Не порочна ли «точка сборки»?
- Рахим, давайте поговорим о процедуре рождения законов. Кто в основном является инициатором принятия того или иного законодательного акта?
- Помимо главы государства, депутаты обеих палат парламента и правительство – обладают правом законодательной инициативы. Но если проводить правовой анализ и статистику, то подавляющая часть этих инициатив исходит от правительства и от госорганов. Депутатские законопроекты обычно неконцептуальные и несистемные. Это также связано с тем, что практически любая экономическая инициатива связана с доходами или расходами бюджета, а для этого нужно положительное заключение правительства.
- Здесь парадокс какой-то. В самом словосочетании «законодательный орган» заключено его предназначение: «орган, дающий законы». А у нас всё поставлено с ног на голову: дает законы исполнительная власть, а законодательная исполняет его решения, то есть голосует за их принятие. Не порочна ли сама «точка сборки»?
- Я с вами соглашусь. У меня тоже возникал когнитивный диссонанс, когда я только начинал свою карьеру. Понимал, что парламент должен быть инициатором законов. Но затем уже, с получением практического опыта, стал мириться с тем, что на самом деле всё определяет правительство, а парламент лишь имеет небольшую, очень узкую возможность что-то внести в те законодательные инициативы, которые идут от правительства. Не сильно меняя сам концепт и саму их суть. И если посмотреть на ситуацию объективным взглядом, то возникает диссонанс.
- Администрация президента или сам глава государства принимают участие в законотворческой работе?
- Безусловно. Есть такой институт, когда президент, выступая на открытии сессии парламента, может объявить какие-то законопроекты срочными. И они рассматриваются в приоритете перед другими законами. Он также может дать поручение правительству разработать какие-либо законы или инициировать самостоятельно. Вы знаете, что недавние поправки в Конституцию были инициированы самим главой государства.
В ряде случаев президент, согласно нормам Конституции, вправе накладывать вето на весь законопроект или на его отдельные нормы. К примеру, насколько я помню, в свое время (в 2013 году. – Ред.) глава государства воспользовался своим конституционным правом при рассмотрении вопроса об увеличении пенсионного возраста в отношении женщин, наложив запрет на сроки ведения такой нормы.
Администрация президента также влияет на законотворческий процесс. Согласно существующему положению, законопроекты, инициируемые правительством, проходят обязательную процедуру согласования с Администрацией президента РК.
Мнение не имеет юридических последствий
- А представители гражданского общества – НПО, общественные организации, Национальная палата предпринимателей – имеют право законодательной инициативы?
- Они могут лишь публично высказывать свои мнения о необходимости разработки или пересмотра того или иного закона. Но это не имеет никаких юридических последствий, обязывающих правительство и парламент их принимать во внимание. Это их право, но не обязанность.
Хотя надо признать, что «Атамекен», согласно нормам Предпринимательского кодекса и Закона о НПП, подготавливает заключения по тем или иным НПА (нормативно-правовые акты. – Ред.). Представители «Атамекена» и отраслевых ассоциаций активно участвуют в работе рабочих групп парламента. Но их влияние на законотворческий процесс всё же опосредовано.

▶ **ФРАГМЕНТ ДАННЫХ**

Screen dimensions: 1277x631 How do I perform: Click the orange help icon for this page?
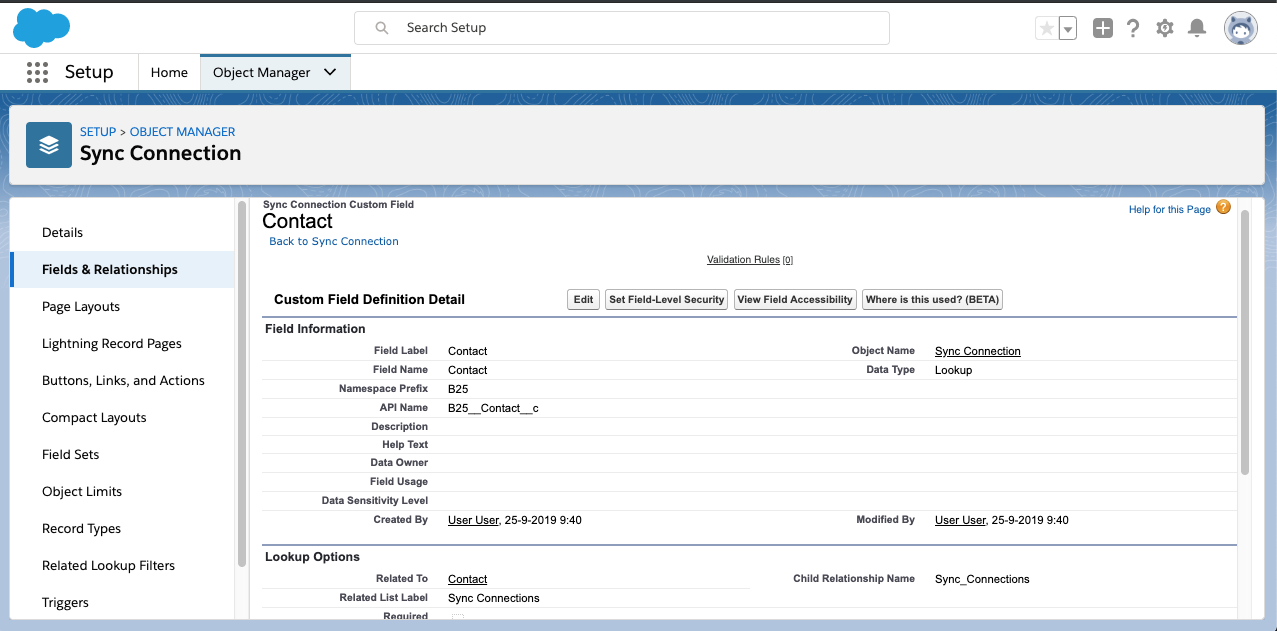point(1223,207)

▶ **ЗАДАНИЯ**
a) Проверьте, соответствуют ли интервью о законотворчестве утверждения (i), (ii) и (iii). Для каждого ответьте «да» или «нет» и приведите дословно слова текста, которые это решают.
(i) Подавляющая часть законодательных инициатив исходит от правительства и госорганов.
(ii) НПО и общественные организации обладают правом законодательной инициативы.
(iii) Законопроекты, инициируемые правительством, обязательно согласуются с Администрацией президента.
b) Продолжите интервью о законотворчестве с фразы, которая следует за последней приведенной.

▶ **ОЖИДАЕМЫЕ ОТВЕТЫ**
a)
(i) Да: «подавляющая часть этих инициатив исходит от правительства и от госорганов».
(ii) Нет: «Они могут лишь публично высказывать свои мнения о необходимости разработки или пересмотра того или иного закона».
(iii) Да: «законопроекты, инициируемые правительством, проходят обязательную процедуру согласования с Администрацией президента РК».

b)
План по валу
- В принятии законов есть какой-то план?
- Есть ключевой план законопроектных работ. Соответственно, для того чтобы начать процедуру работы над законом или его изменениями, вам необходимо попасть в этот план. Он формируется Минюстом по итогам работы межведомственной комиссии (МВК), в которую входят госорганы, различные общественные объединения, НПП «Атамекен». Ее заседания проходят под председательством министра или вице-министра юстиции, и на них выносятся предложения о необходимости разработки того или иного закона. МВК – очень важный и реально работающий орган.
- Кто, кроме президента, наделен правом лоббировать приоритетность принятия нормативных актов?
- Правительство может внести в Администрацию президента предложение рассмотреть какой-то закон срочно.
- Как дальше идет процедура подготовки законопроекта?
- Вы должны разработать его концепцию, сделать его презентацию перед минимум пятью членами МВК, запротоколировать это всё и внести в канцелярию премьер-министра, в Администрацию президента и парламент. Это входит в план законопроектных работ, который устанавливает жесткие сроки для каждого этапа. Соблюдение сроков очень серьезно контролируется, и для госслужащих считается большим недостатком и даже демаршем, если этот план будет сорван. Дальше есть понятие – орган-разработчик, допустим, Министерство национальной экономики или Министерство по инвестициям и развитию. На основе концепции они разрабатывают законопроект, создают рабочую группу в своем ведомстве, куда приглашают, кого они посчитают релевантным: экспертов, представителей общественных организаций, НПП. Непосредственно над документом работают юристы правового департамента министерства. Затем он отправляется на экспертизу в другие госорганы.
- Во все?!
- Первым делом в Миннацэкономики, Минюст и Минфин, чье положительное заключение обязательно. И в те, с кем они посчитают нужным согласовать. Проект закона также направляется на экспертизу в НПП «Атамекен» и аккредитованные объединения субъектов частного предпринимательства, поскольку при каждом госоргане, центральном и местном, должны работать экспертные советы. После этого даются экспертные заключения. Они не обязательны к учету, но это здоровый инструмент, чтобы внести позитивный аспект в нормотворчество.
Вот такая, в общем-то, процедура разработки законов. И, в частности, для законопроектов, инициированных правительством.
Принятие в работу законопроектов, инициированных депутатами, по процедуре внешне выглядит проще и привлекательнее. Но, по сути, намного сложней. Здесь нужно получить положительное заключение правительства. Согласно законодательству, разработанный депутатом проект закона в обязательном порядке направляется в правительство для получения заключения. Вот тут и зарыт ответ на вопрос, почему так мало «парламентских» законов. Ведь при отрицательном заключении правительства на законопроект депутат не вправе внести его в мажилис. Поэтому и мало у нас депутатских законов. Да и кому их писать – помощникам парламентариев? Ведь у нас даже отсутствует специальный научный институт в сфере законотворчества, который бы обслуживал депутатов.
Скорость важнее качества
- Ну вот, все «одобрямсы» по правительственным законопроектам получены. Что дальше?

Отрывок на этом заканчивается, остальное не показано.